Friday, July 7, 2017

Beijing Modern Dance Company at DOTE

The 29th edition of the Dancing on the Edge Festival (DOTE) kicked off last night with the Canadian premiere of Beijing Modern Dance Company's Oath--Midnight Rain. The company's artistic director and the choreographer of the piece, Gao Yanjinzi, has been to Vancouver--and DOTE--before, having previously collaborated with Wen Wai Wang and Sammy Chien (who translated for her from the stage) on Made in China. The piece she presented for us last night, which first showed at the 2006 Venice Biennale, explores concepts associated with the Buddhist wheel of life, or Samsara, a temporal cycle of suffering that encompasses death and rebirth, but also the liminal or threshold spaces linking binary pairings of night and day, black and white, ending and beginning.

Gao investigates these spaces of transformation through a series of linked movement studies in which four male and one female dancers incarnate, in turn, a flower, a blade of grass, a fish, a mosquito, and a bird. For example, in an opening sequence which put me in mind of Anna Pavlova's dying swan, a male dancer sits centre stage amid a swath of blue tulle, which he will eventually gather up around and then over his head, spreading his arms out to the sides to effect a kind of blooming. But he also shows us the stem of the flower by rolling over from the floor onto his shoulders and raising his bare legs to the ceiling in a series of developpés. With the exception of the winged dancer caught in a web of cloth and dripping a beard of blood (and also a whole lot of talcum powder), I confess it was not always clear to me which of the aforementioned non-human figures or elements the dancers were personifying. Were we meant to see the swaying in the wind of a blade of grass in the second dancer's snaking on the floor and through the air her horse-hair wand? The darting of a fish through water in the third dancer's gracefully flowing arm sleeves?

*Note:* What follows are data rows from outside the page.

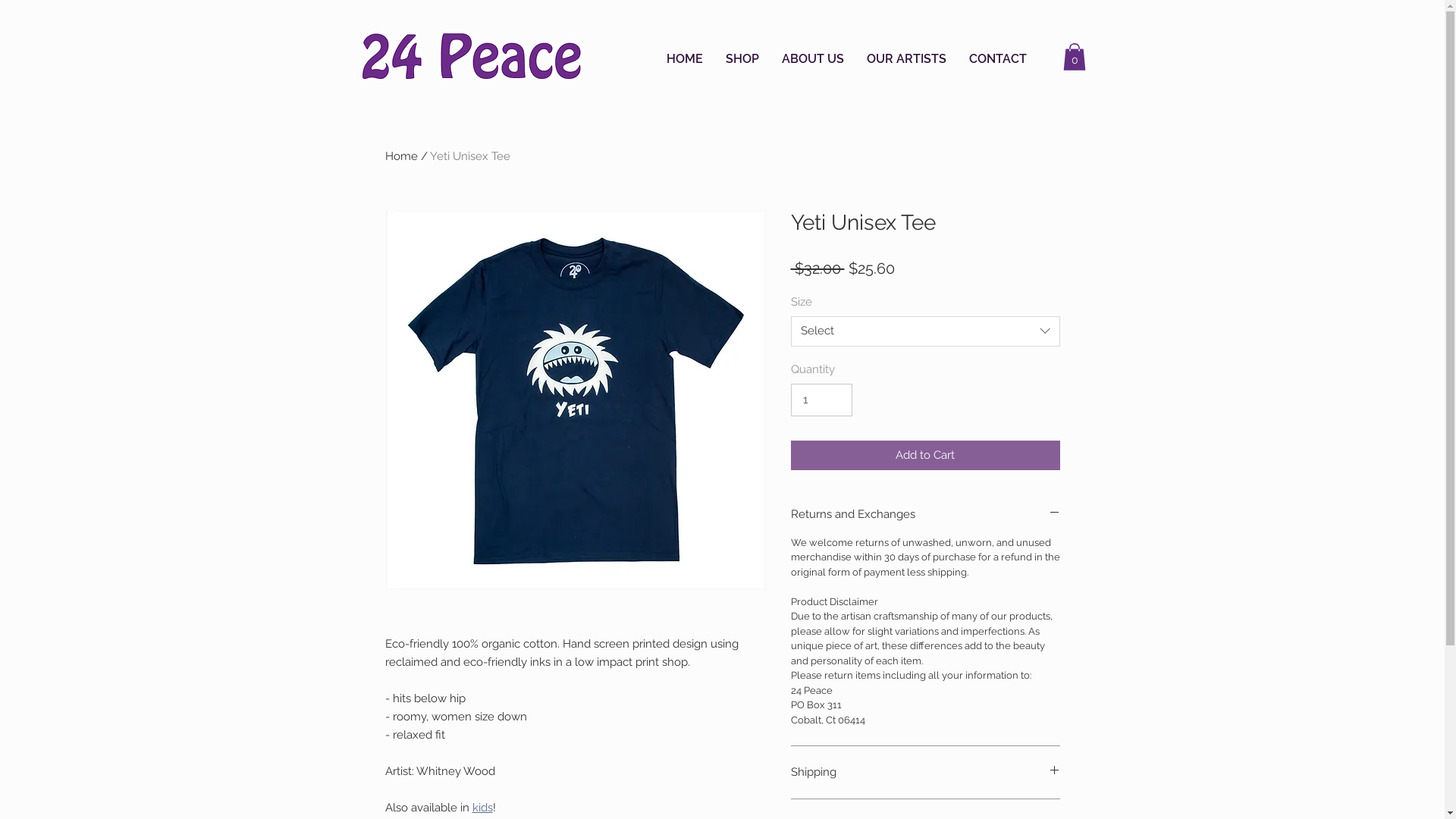
OUR ARTISTS Element type: text (906, 58)
kids Element type: text (481, 807)
Yeti Unisex Tee Element type: text (469, 156)
Add to Cart Element type: text (924, 455)
0 Element type: text (1074, 56)
Home Element type: text (401, 156)
Shipping Element type: text (924, 772)
HOME Element type: text (684, 58)
Returns and Exchanges Element type: text (924, 514)
Select Element type: text (924, 331)
ABOUT US Element type: text (812, 58)
CONTACT Element type: text (997, 58)
Given the description of an element on the screen output the (x, y) to click on. 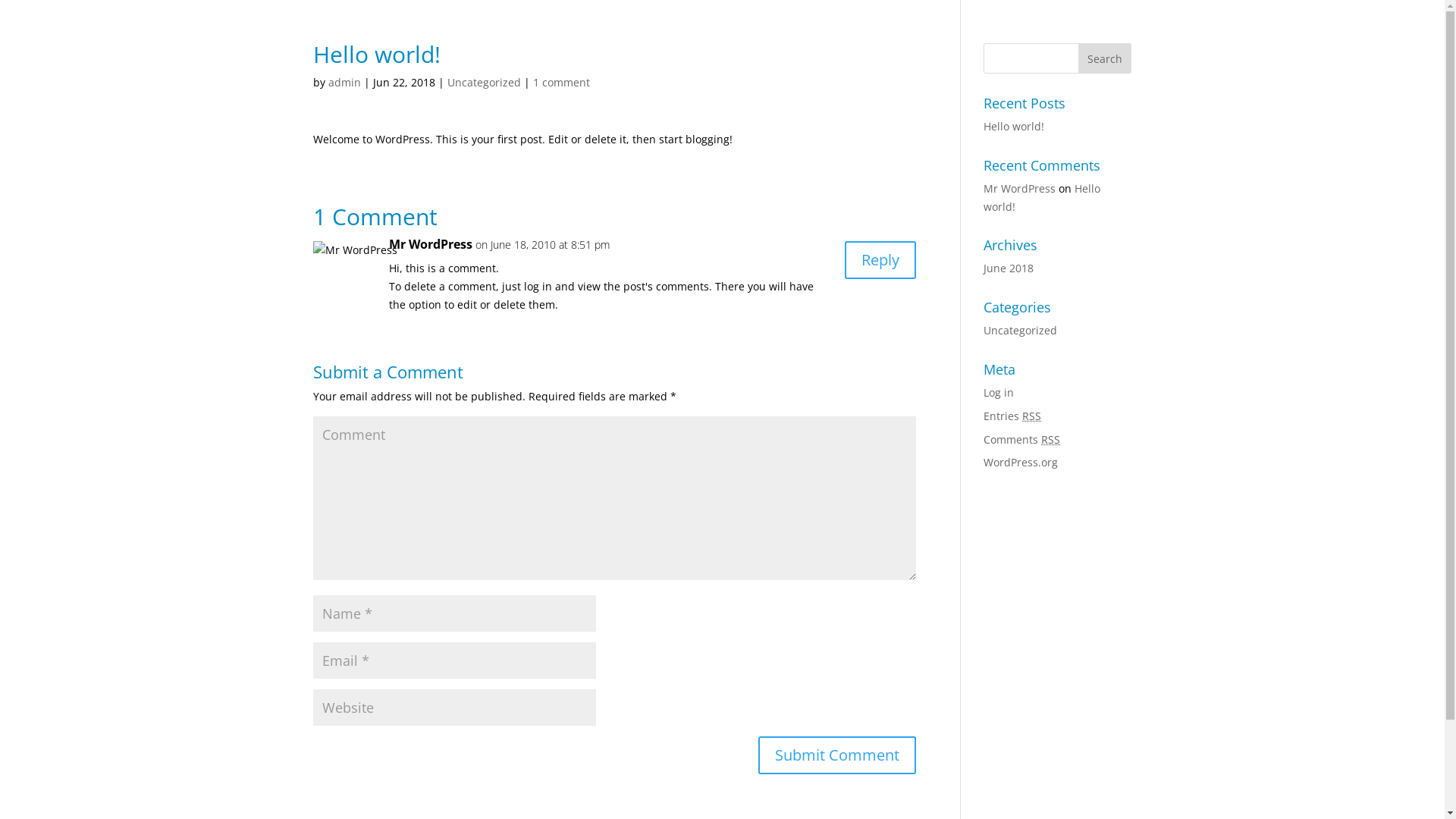
Uncategorized Element type: text (1020, 330)
Log in Element type: text (998, 392)
Submit Comment Element type: text (837, 755)
Mr WordPress Element type: text (1019, 188)
Hello world! Element type: text (1013, 126)
Mr WordPress Element type: text (429, 244)
Search Element type: text (1104, 58)
1 comment Element type: text (560, 82)
Hello world! Element type: text (1041, 197)
Comments RSS Element type: text (1021, 439)
June 2018 Element type: text (1008, 267)
Uncategorized Element type: text (483, 82)
Entries RSS Element type: text (1012, 415)
WordPress.org Element type: text (1020, 462)
admin Element type: text (343, 82)
Reply Element type: text (880, 260)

And the rest and flight of a bird in the coquettish poses and oscillating swaying of the fifth dancer on a swing descended from the rafters? In the end, I was glad that the choreography eschewed overt mimeticism, with Gao clearly incorporating some of the abstract gestural vocabulary of classical Chinese opera into each section (and also, it seemed, some of its gender-bending conventions with the costuming and make-up of three of the male dancers).

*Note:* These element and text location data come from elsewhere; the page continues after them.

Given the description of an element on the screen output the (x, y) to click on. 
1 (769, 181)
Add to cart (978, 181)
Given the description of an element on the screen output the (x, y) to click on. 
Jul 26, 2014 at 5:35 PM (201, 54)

However, in the movement of the sixth dancer, a kind of hungry ghost figure veiled in red who serves to link each section and also occasionally interacts with the other dancers, I detected some traces of classical Indian dance. The music in these sections may have also contributed to this sensation, but it's also a reminder that the idea of Samsara (a Sanskrit word) crosses various Eastern religions, including Hinduism. At the very least, the mix of classical and modern traditions in Oath (including in the utterly mesmerizing sound score) can be seen as another way in which Gao is exploring this idea of liminal transformation.